From the drivers cheap cigarette to the "conductor" who looks and effuses an air of
being up all night, to the occasional weird fellow who wants to let his feet breathe, all made worse by the cologne wafting through from the smartly dressed guy in the corner seat. Yet Kenyans must travel with all the windows broken shut, irrespective of how hot or "close" the matatu is.

It’s no wonder that nowadays some of the driers who have had enough of this torture employ an oversized sticker, usually in bright red, announcing "tafadhali, usitoe viatu ndani ya gari" (keep you shoes on). Not all stickers are eco friendly though. Some are calculated to frighten the life out of you! (The driver is insane! Don't bring stress here!) They are not joking because they carry enough crude weapons to mount a credible assault on the Al Shabaab militia.

At 60mph with every sharp bend he leans hard on you. With every pothole the vehicle hits, he generally smears you with some of the perspiration. But until you hire a private driver one has to put up with the very public nature of the matatu. These include the endless chatterboxes who try to interest you in stories you care nothing about --like Mr. Preacherman on how the devil personally invented computers to spread his influence on earth. Why can't they just listen to the blaring radio and let me look out with every lurch or jolt - in peace.

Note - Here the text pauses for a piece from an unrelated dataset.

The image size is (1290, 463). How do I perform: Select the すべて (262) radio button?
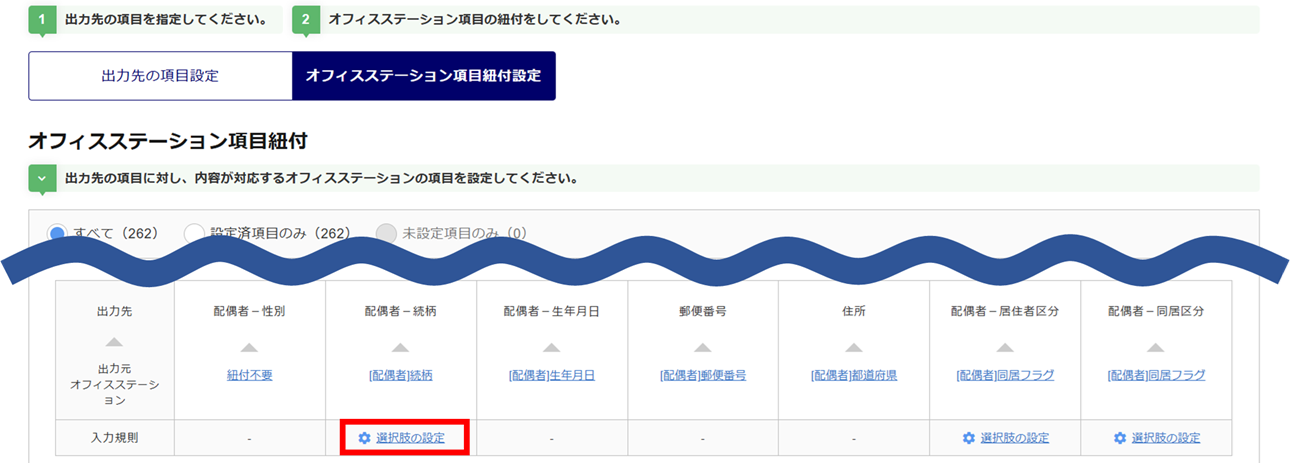58,233
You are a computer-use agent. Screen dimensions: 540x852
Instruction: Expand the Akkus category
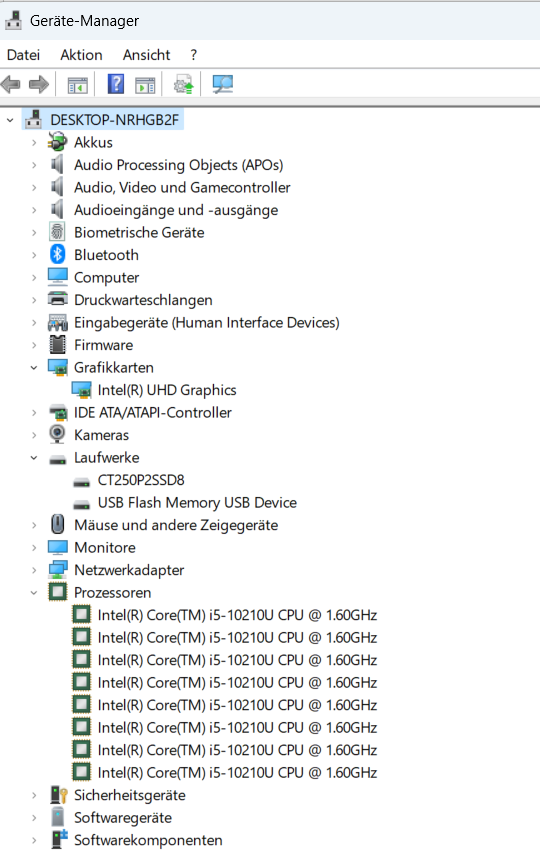pyautogui.click(x=34, y=142)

Speaking of radios -and let’s not get into the fact that you could be perched on the top of a refrigerator sized speaker and each thunderous decibel scatters your innards -- you can be minding your own business, or next to an elderly person, when the FM radio launches into a raunchy bedroom story, told by a female caller in shrieking voice, "I'm cheating on my husband because he's useless! He finishes in three minutes she shamelessly rants to the radio hosts raucous laughter/ You can't laugh and squirm at the same time.

Every ones praying the darn thing shuts off. The mobile phone is another thing altogether in close proximity. Ironically, its those who hold the loud conversations in matatus, quoting astronomical figures, say, I'm selling the plot next to the petrol station for ks9 million!, are usually the shabbiest and smell of old banana skins. Then there are the femmes fatales who plot office coups on the phone. But then you realize the gossip was an angel when you have on the other side a passenger who chats loudly for a mind boggling 45 minutes in their mother tongue!

What of the wide loaded passenger consuming 80%of the seat and leave me to perch on an eighth of my cheek on the remaining space -- considering we're both paying the same fare! Others are known to travel with their entire family yet they only want to pay for two seats, because the kids and luggage pieces are too small to be charged.

Woe is me if I end up there. And not a good plan for long journeys.
A few kilometres down the road one of the children will start wailing endlessly, waking up another toddler. Without consultation I am asked to take the baby dumped in my lap for me to rock gently. A few minutes later the child may go thankfully quiet and reward me with a warm liquid trickling down.

But what can we say about the farmer Joe, the hardworking small scale shamba guy from out of town? He will have a dirty raffia bag in his lap caked with red earth at the bottom.

Mindful of every available space, there will be several jerry cans of fresh mild, easily discernible by the rich scent, packed protectively around his feet. To complete the diet, an assortment of vegetables will be spread liberally around him, not to mention the squealing piglet propped up between his legs.

If the condition of the road or the excessive swerving of the driver makes him lean a bit, his gumboots will re-dye your shoes or hem as the sap seeping slowly from the bananas in his sack stains whatever you're wearing.

But at least you will have learned that he hails from Kitale, has six acres of maize ready for harvest and his brothers’ eldest daughter, who is a single mother of three, is about to wed a church elder is a widower whose wife died "just like that."